In conclusion, we provide evidence that ADHD symptoms in early adolescence vary as a function of cumulative stress exposure during the child’s life. Specifically, both the number of stressful events experienced in early (i.e., through age 5 years) and later (age 6 years and older) childhood were associated with increased levels of ADHD symptoms. Importantly, stress during each time period explained unique variance in ADHD symptoms; moreover, they did not differ in the size of their effect, indicating that ADHD symptomatology is affected by the experience of events throughout childhood. It is noteworthy, however, that different brain areas were linked to events occurring during these two periods in relation to ADHD symptoms, suggesting that the impact of stressful events on the brain may differ as a function of stage of development in ways that may also help to explain increases in symptoms of ADHD.

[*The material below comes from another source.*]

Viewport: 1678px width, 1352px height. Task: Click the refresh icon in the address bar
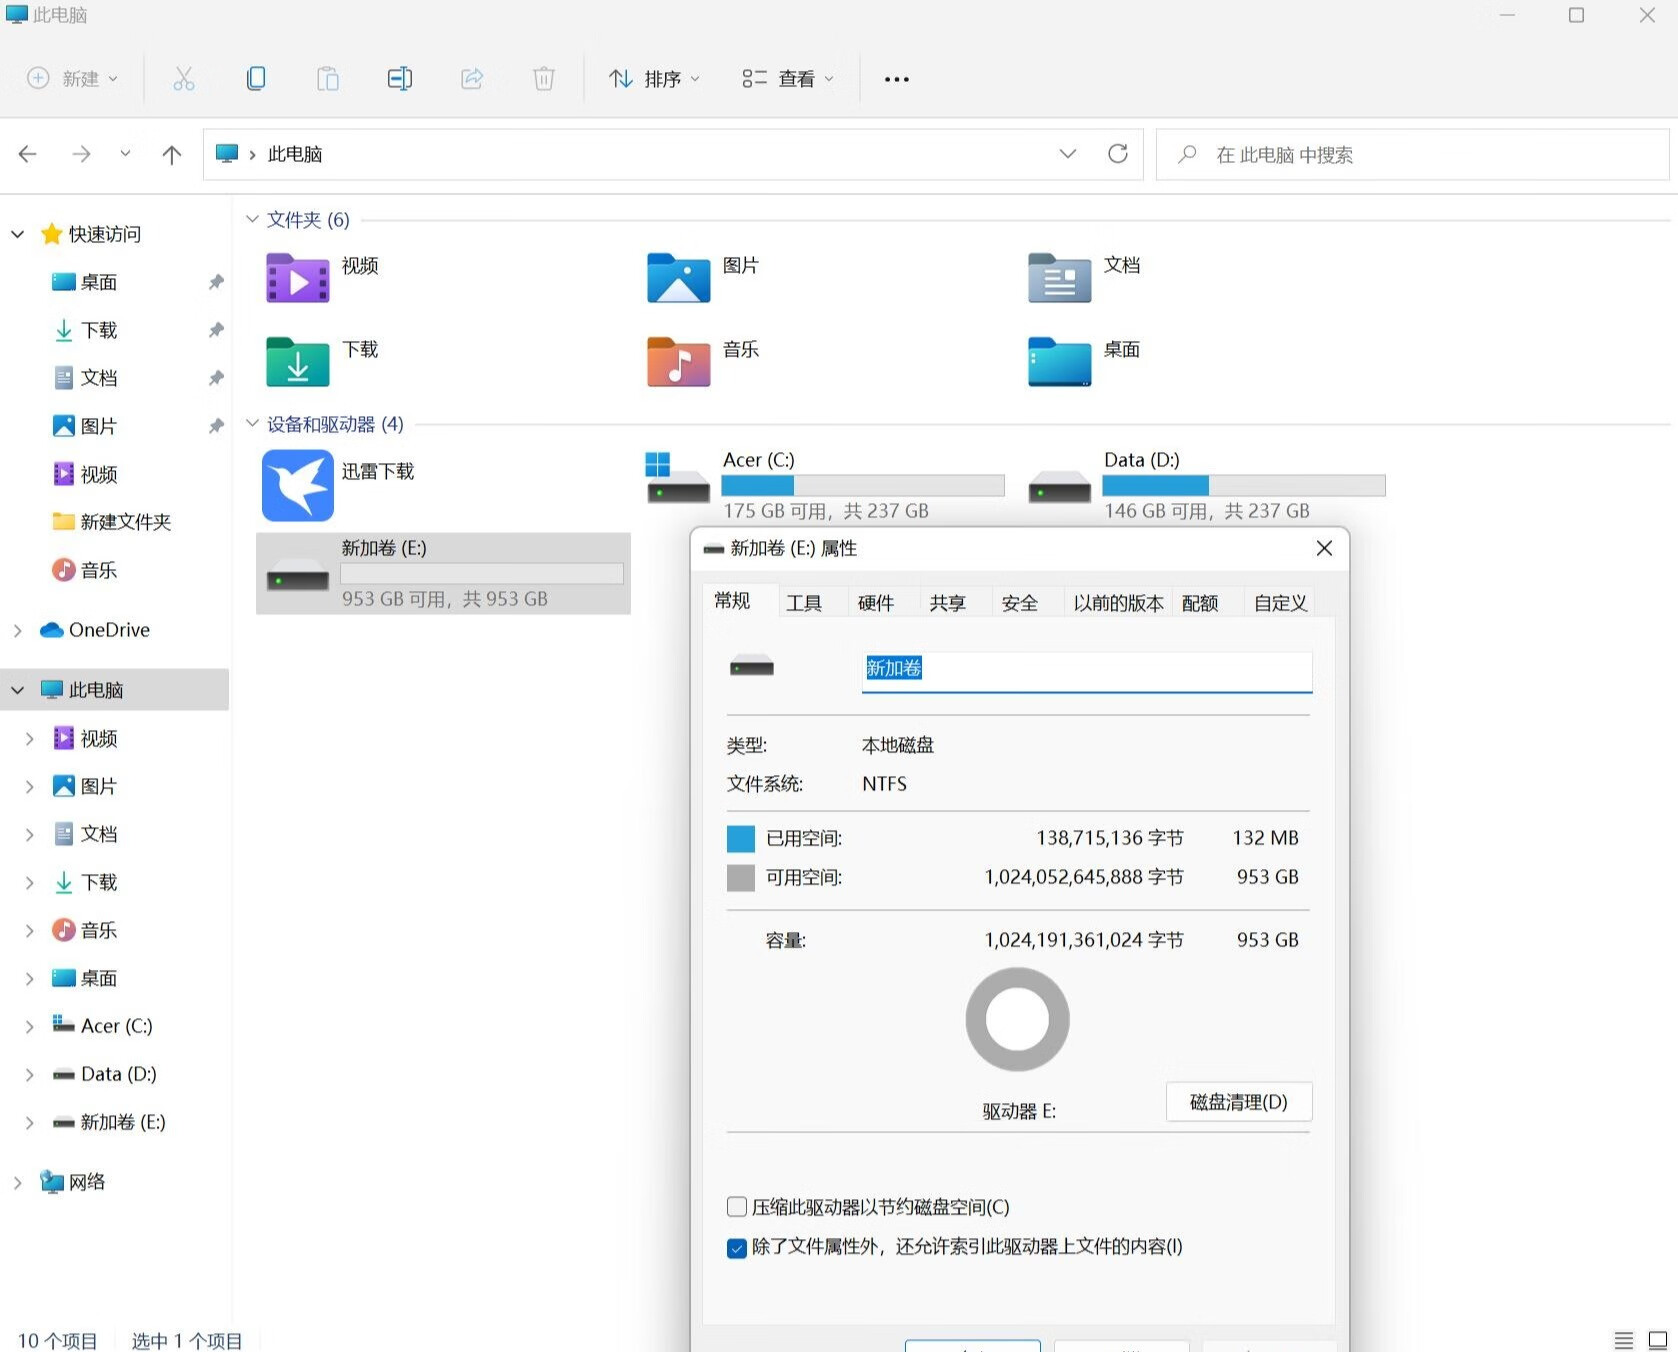point(1118,154)
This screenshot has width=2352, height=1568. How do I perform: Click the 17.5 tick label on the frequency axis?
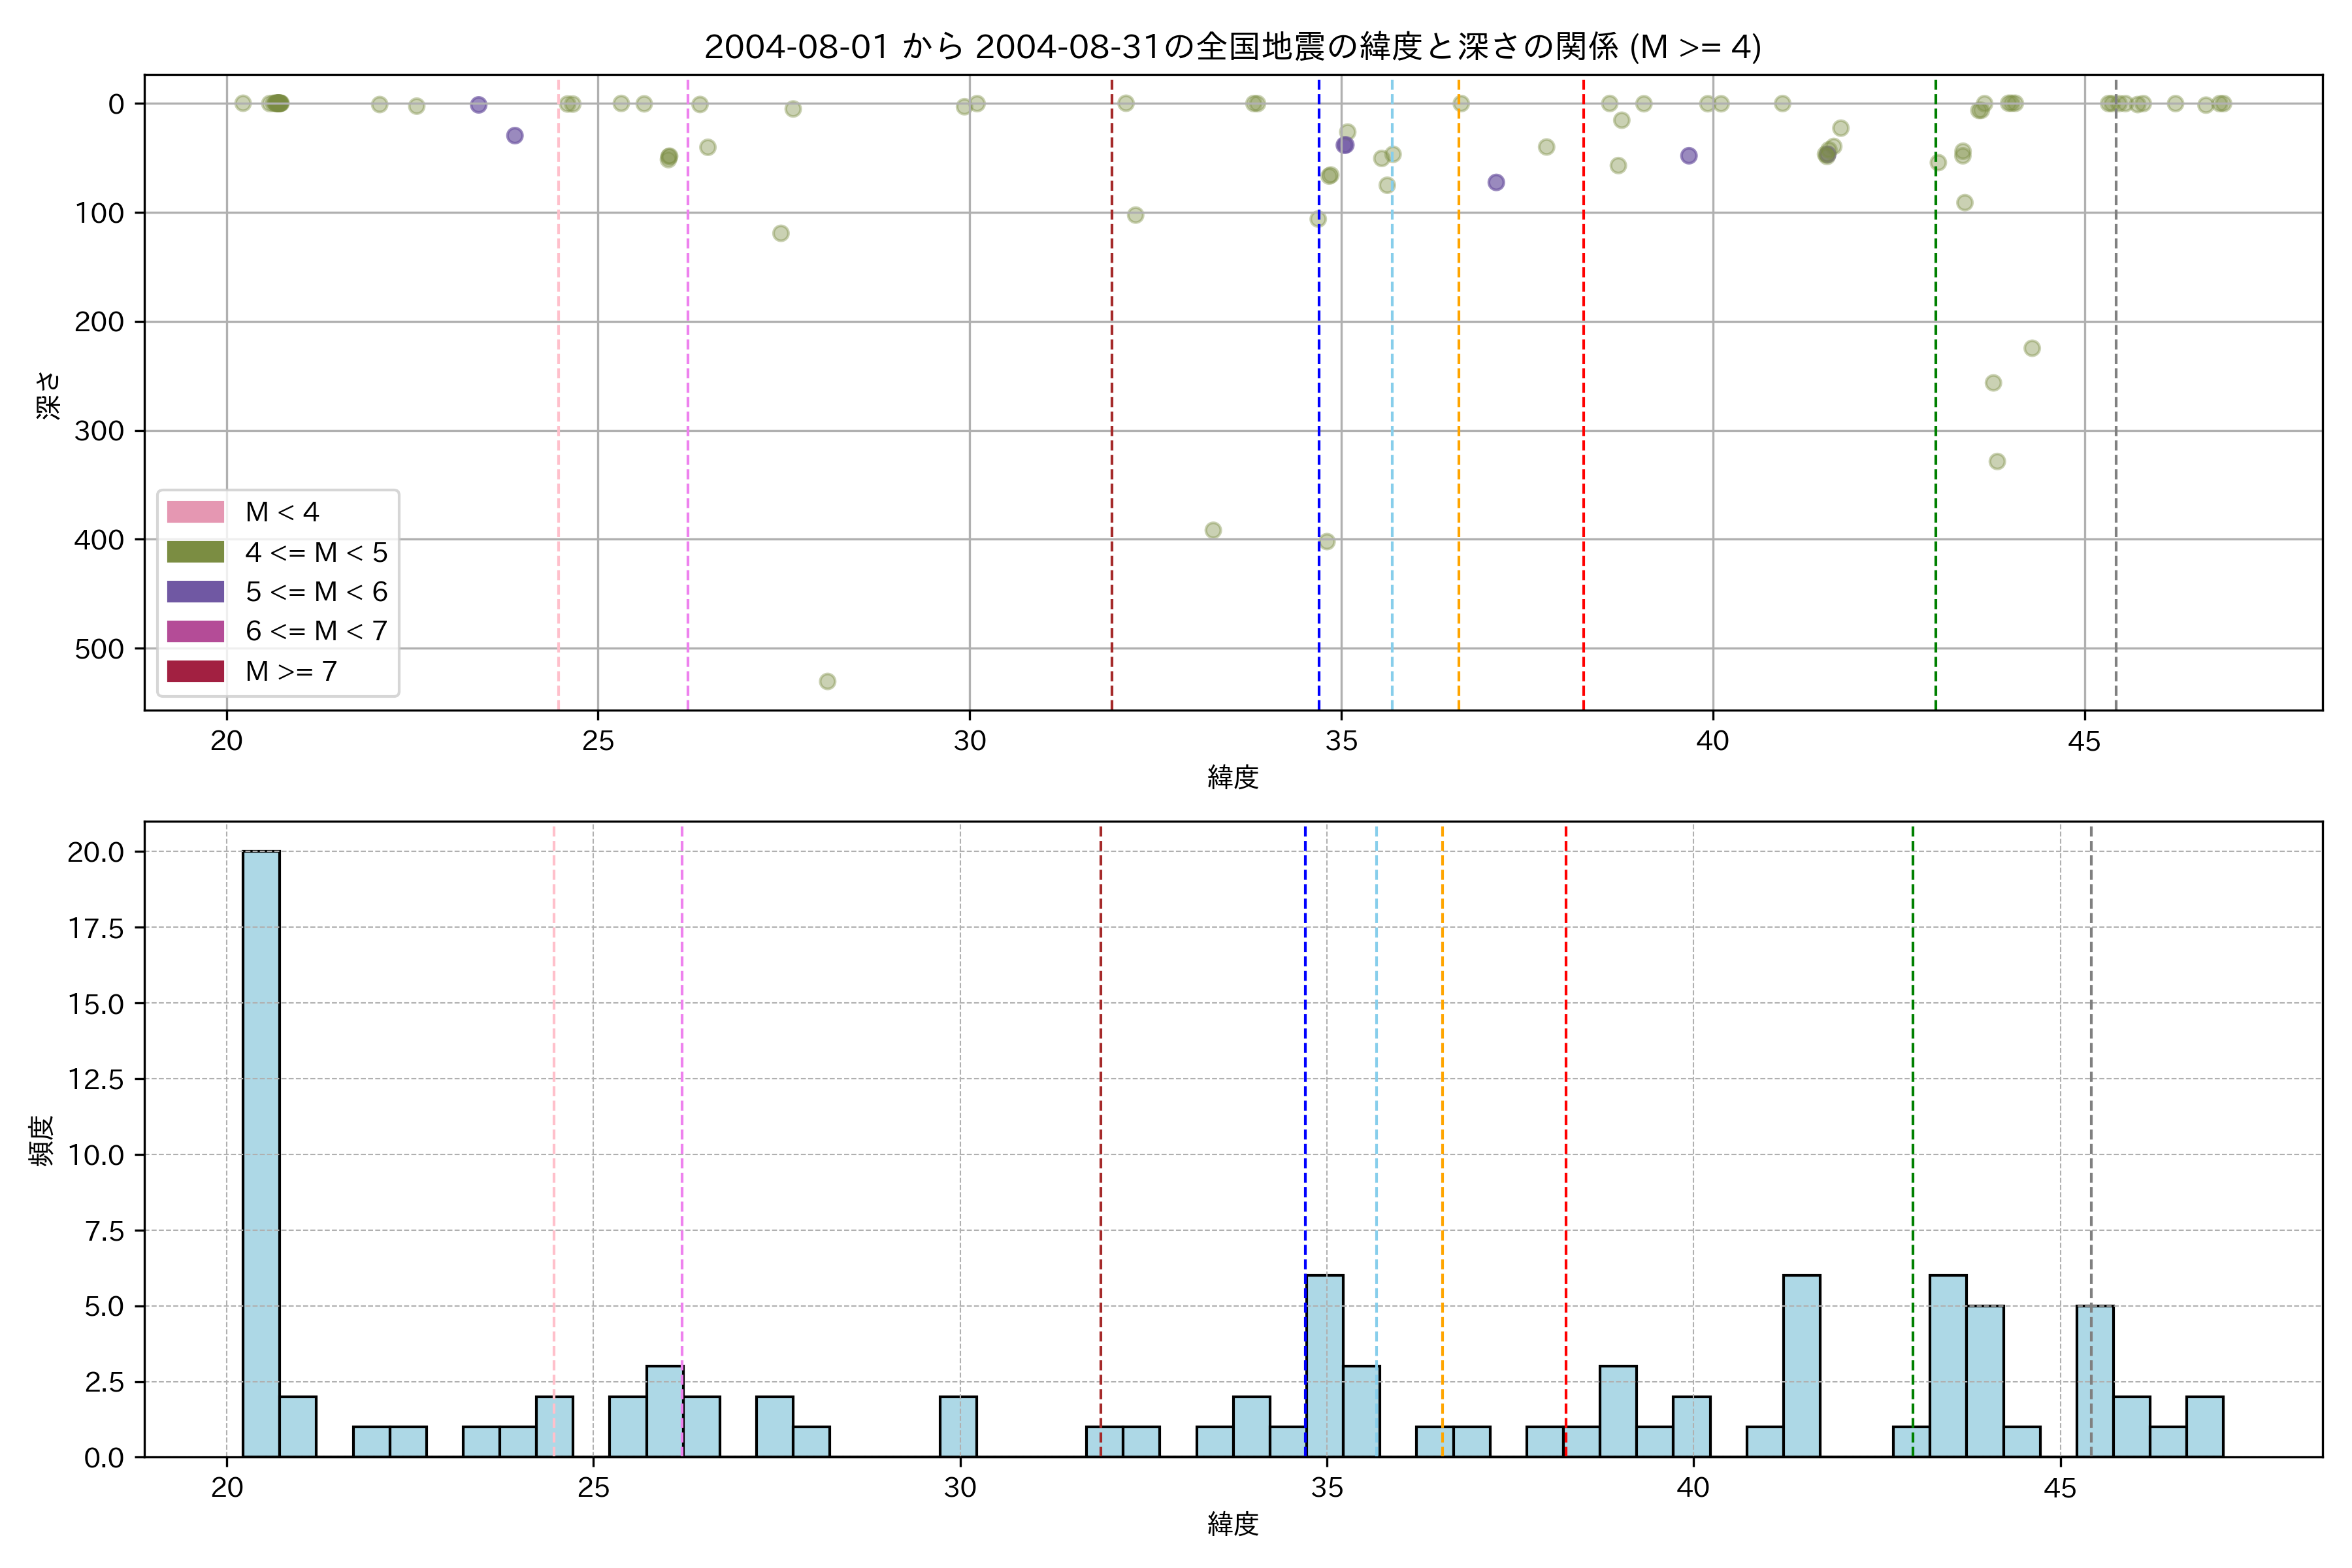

These findings suggest several potential next steps in this program of research. Studies examining the etiology and course of ADHD should include careful assessments of the environment in early life, tracked longitudinally, in order to increase our understanding of the naturalistic course of the emergence of ADHD symptoms and the potential role of stress. This may mean attending not only to the timing of stressors, but also the type, severity, and duration of events in order to determine whether some experiences of stress are more strongly associated with ADHD symptoms than are other experiences. Finally, we encourage researchers to include ADHD symptoms as an outcome measure of interest in intervention programs, given the possibility that if ADHD symptoms are associated with stress, efforts to prevent these events (e.g., Nurse Family Partnership) or improve functioning after such events (e.g., trauma-focused cognitive behavioral therapy) could have beneficial effects on this domain of functioning as well.